▶ [Article]:

########################################

/evry

A shell-script-centric task scheduler; uses exit codes to determine control flow

Primary LanguageRustApache License 2.0Apache-2.0

evry

A shell-script-centric task scheduler; uses exit codes to determine control flow. Most of the time I call this behind bgproc.

Install

Install rust/cargo, then:

cargo install evry

Rationale

A tool to manually run commands -- periodically.
Uses shell exit codes to determine control flow in shell scripts

Usage:
  evry <describe duration>... <-tagname>
  evry location <-tagname>
  evry duration <describe duration...>
  evry help

Best explained with an example:

evry 2 weeks -scrapesite && wget "https://" -o ....

In other words, run the wget command every 2 weeks.

evry exits with an unsuccessful exit code if the command has been run in the last 2 weeks (see below for more duration examples), which means the wget command wouldn't run.

When evry exits with a successful exit code, it saves the current time to a metadata file for that tag (-scrapesite). That way, when evry is run again with that tag, it can compare the current time against that file.

This can sort of be thought of as cron alternative, but operations don't run in the background. It requires you to call the command yourself, but it won't run if its already run in the time frame you describe. (However, its not difficult to wrap tasks that run behind evry in an infinite loop that runs in the background, which is what bgproc does)

You could have an infinite loop running in the background like:

while true; do
  evry 1 month -runcommand && run command
  sleep 60
done

... and even though that tries to run the command every 60 seconds, evry exits with an unsuccessful exit code, so run command would only get run once per month.

The -runcommand is just an arbitrary tag name so that evry can save metadata about a command to run/job. Its only use is to uniquely identify some task, and save a metadata file to your local data directory. If you want to overwrite the default location, you can set the EVRY_DIR variable. E.g., in your shell profile:

export EVRY_DIR="$HOME/.local/share/tags"

Since this doesn't run in a larger context and evry can't know if a command failed to run - if a command fails, you can remove the tag file, to reset it to run again later (since if the file doesn't exist, evry assumes its a new task):

evry 2 months -selenium && {
# evry succeeded, so the external command should be run
    python selenium.py || {
        # the python process exited with a non-zero exit code
        # remove the tag file so we can re-try later
        rm "$(evry location -selenium)"
        # maybe notify you that this failed so you go and check on it
        notify-send -u critical 'selenium failed!"
    }
}

Duration

The duration (e.g. evry 2 months, 5 days) is parsed with a PEG, so its very flexible. All of these are valid duration input:

  • 2 months, 5 day
  • 2weeks 5hrs (commas are optional)
  • 60secs
  • 5wk, 5d
  • 5weeks, 2weeks (is additive, so this would result in 7 weeks)
  • 60sec 2weeks (order doesn't matter)

See the grammar for all possible abbreviations.

This also includes a utility duration command to print a parsed duration in seconds:

$ evry duration 5m
300
$ evry duration 5 minutes
300
$ evry duration 10 days
864000

Can run with EVRY_JSON=1 to print JSON with more formats.

########################################

▶ [Given data]:
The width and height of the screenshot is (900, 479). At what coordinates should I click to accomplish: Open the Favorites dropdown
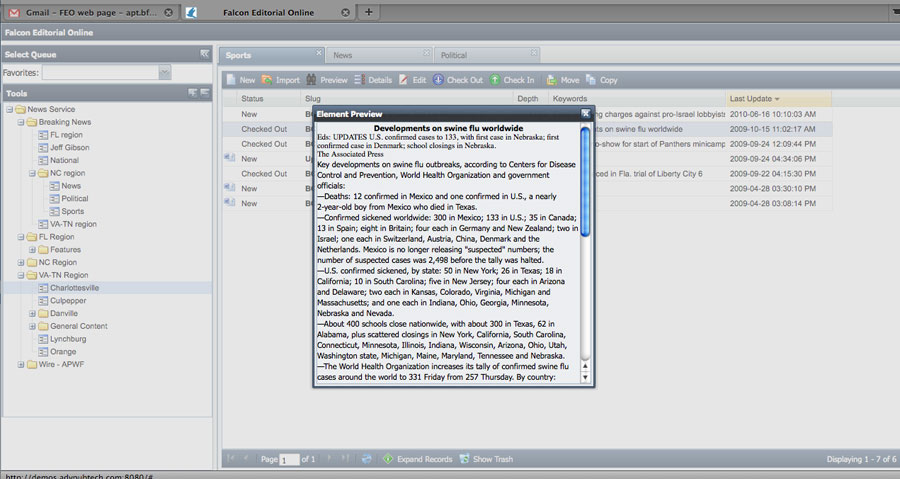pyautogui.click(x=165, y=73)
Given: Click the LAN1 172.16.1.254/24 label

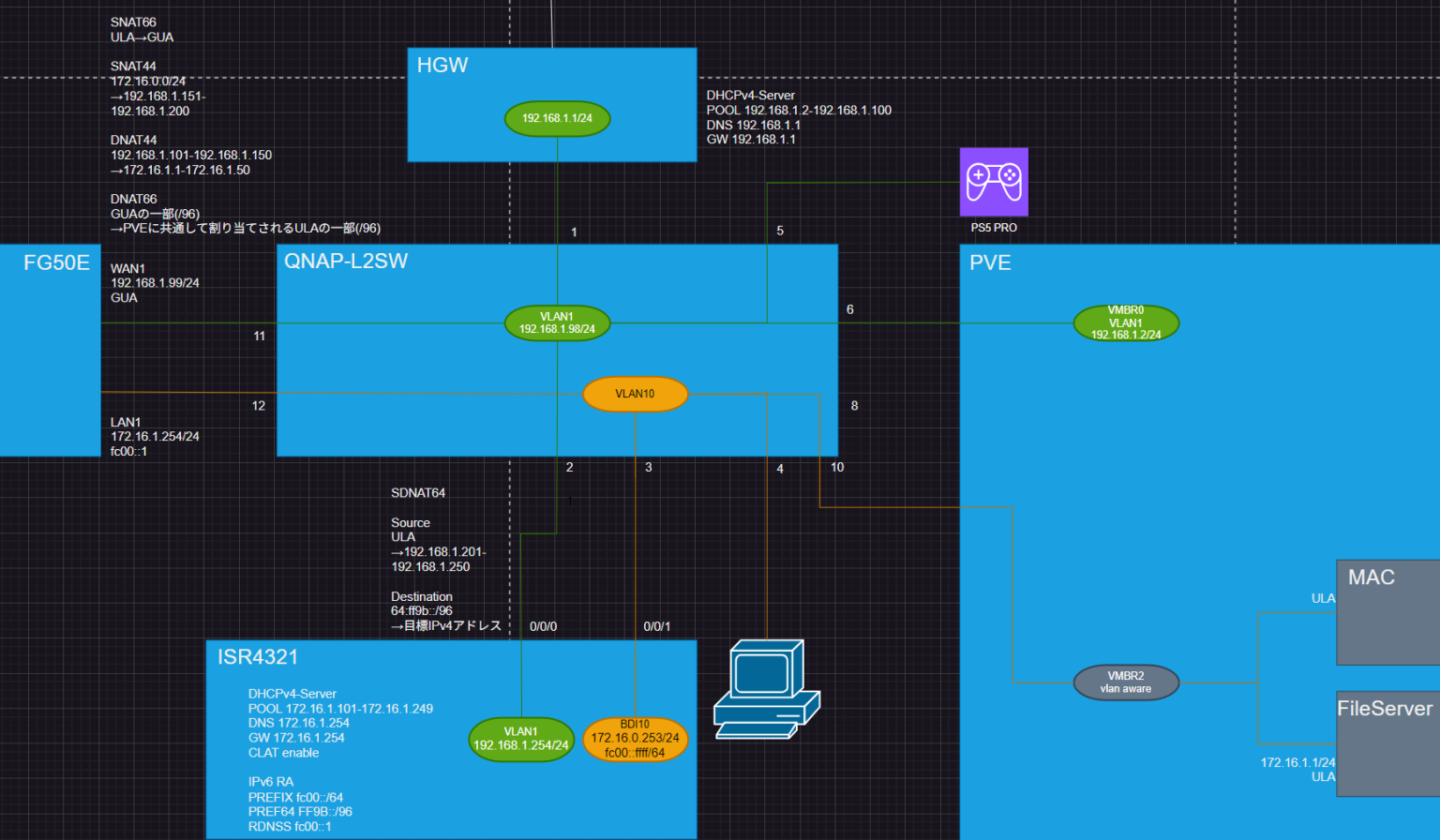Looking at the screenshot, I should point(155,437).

########################################

▶ [Goal of the exercise]:
According to the evry documentation, why should the tag file be removed when a command run behind evry fails? Reply in one to three sentences. The data plays no part in what follows.

▶ [Reply]:
Because evry does not run in a larger context, it cannot know whether a command failed to run. Removing the tag file resets the task so it can run again later, since evry treats a task whose file does not exist as a new task.